The band took a brief break and that gave us a chance to gather our thoughts. Without the brisk pace of keeping up with the show, we could then think about what we'd like to do different, how to visualize shots we wanted and line up to get them, and maybe change gear. At this point, I should've changed my CF card.
I was shooting with a Hoodman RAW 16GB 300x card. That thing usually lasts me for a whole shoot at other activities. Not this time. I'd filled it up by the middle of the fourth song and, once again, missed shooting part of the show while I switched to another card. While figuring out what to do on the next three songs, I didn't check my card space. I should have, though. Sadly, my other cards were Kingston 8 GB 133x cards and I could feel the slow-down while shooting. That's why I bought another Hoodman RAW 16GB card (now at 675x speed).
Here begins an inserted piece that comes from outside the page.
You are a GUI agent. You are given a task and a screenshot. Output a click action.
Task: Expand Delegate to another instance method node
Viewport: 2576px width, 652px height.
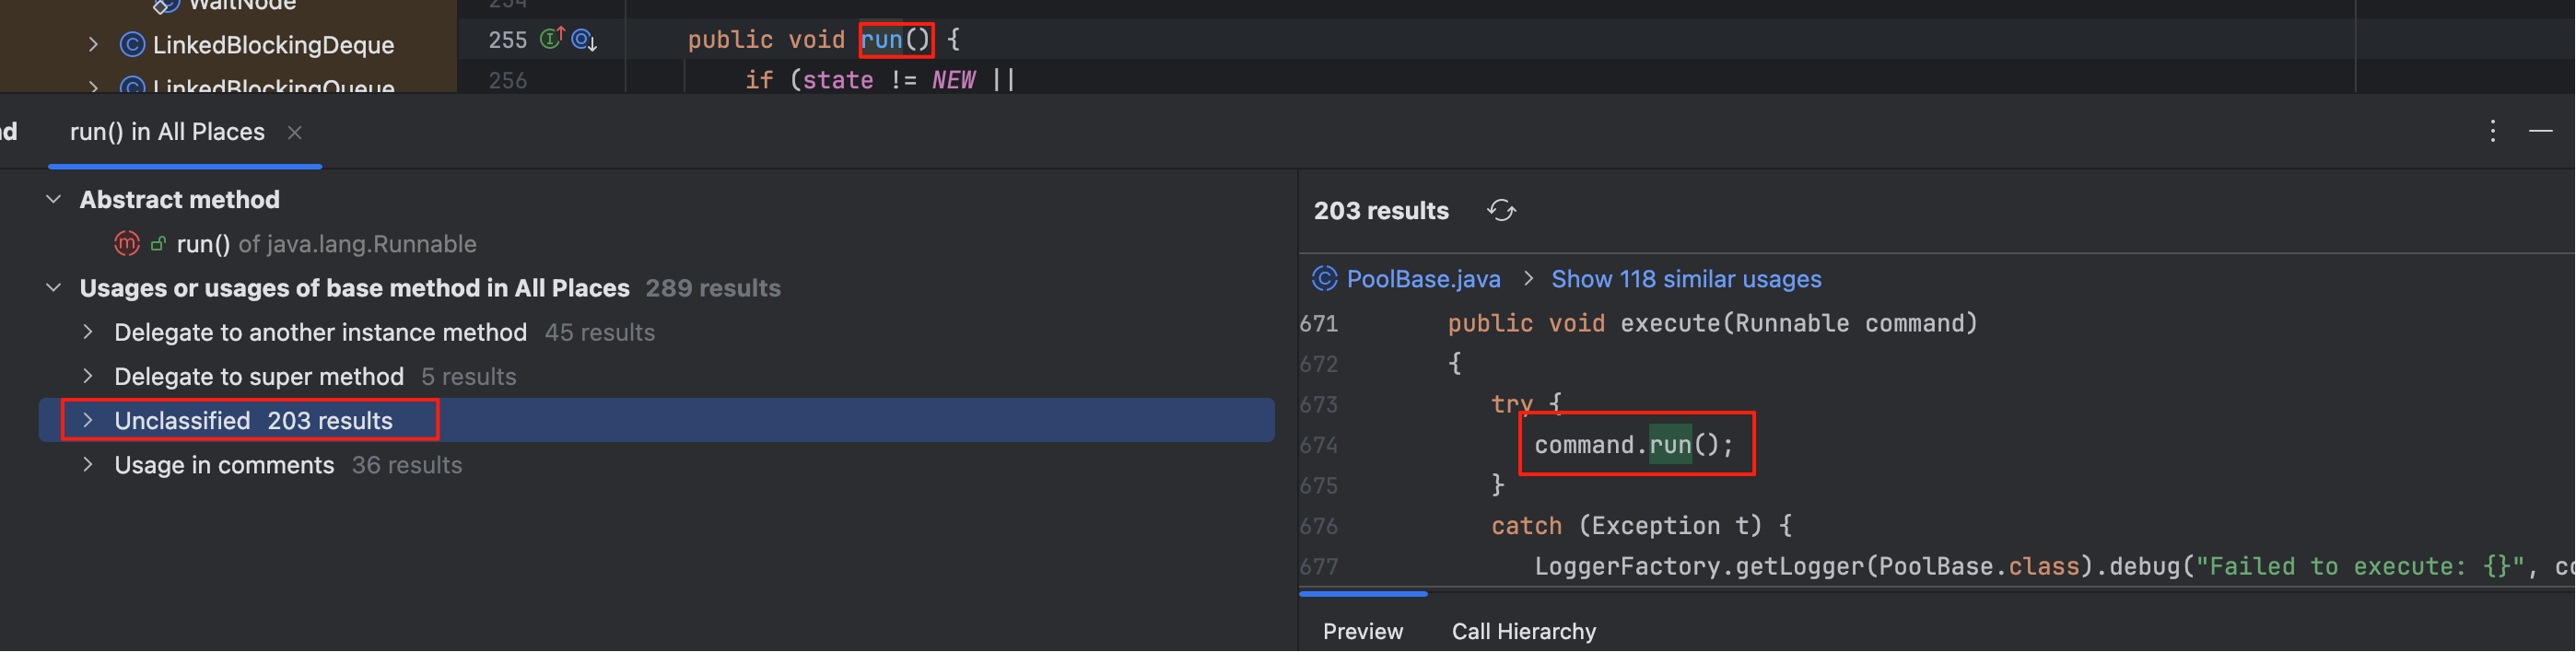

I walked out of there with about 675 shots. We went back to class and talked about the experience, but also to learn what happens after the shoot. Alan told us that real concert photographers have real deadlines. To simulate that, we had to pick ONE shot to submit for a contest to win a brand new Nikon D300s and lens. The instructors and Scott Kelby would pick their best three, and then the audience for the Photoshop World Keynote would choose the winner by applause. I'll save you any suspense and say that my shot wasn't one of the final three, but I did really like the ones that were selected.
Sooner or later, it had to come up. Someone asked about the kind of money you make as a concert shooter. Alan answered honestly – not much. This is something you do for the love of it, not to get rich. You may shoot for a wire service, a news/magazine outlet, or maybe a publicist. None of them are going to pay you outrageous sums of money for the shots, though. You need to stalk Tiger Woods for that kind of money.
I can't cover everything in this blog post. Well, I suppose I could, but I'm not going to do that because I want to go to bed. I have a day job that requires I wake-up at OMG:30 and it's getting late. What I can say in closing is that I had a blast. I learned quite a bit, both from the lessons and the practical experience. Now I'm psyched to go try this at some local venues. I've been warned to expect to hear “no” a lot, but sometimes, I'll get the photo pass. Then it's up to me to make it happen. What more can you ask?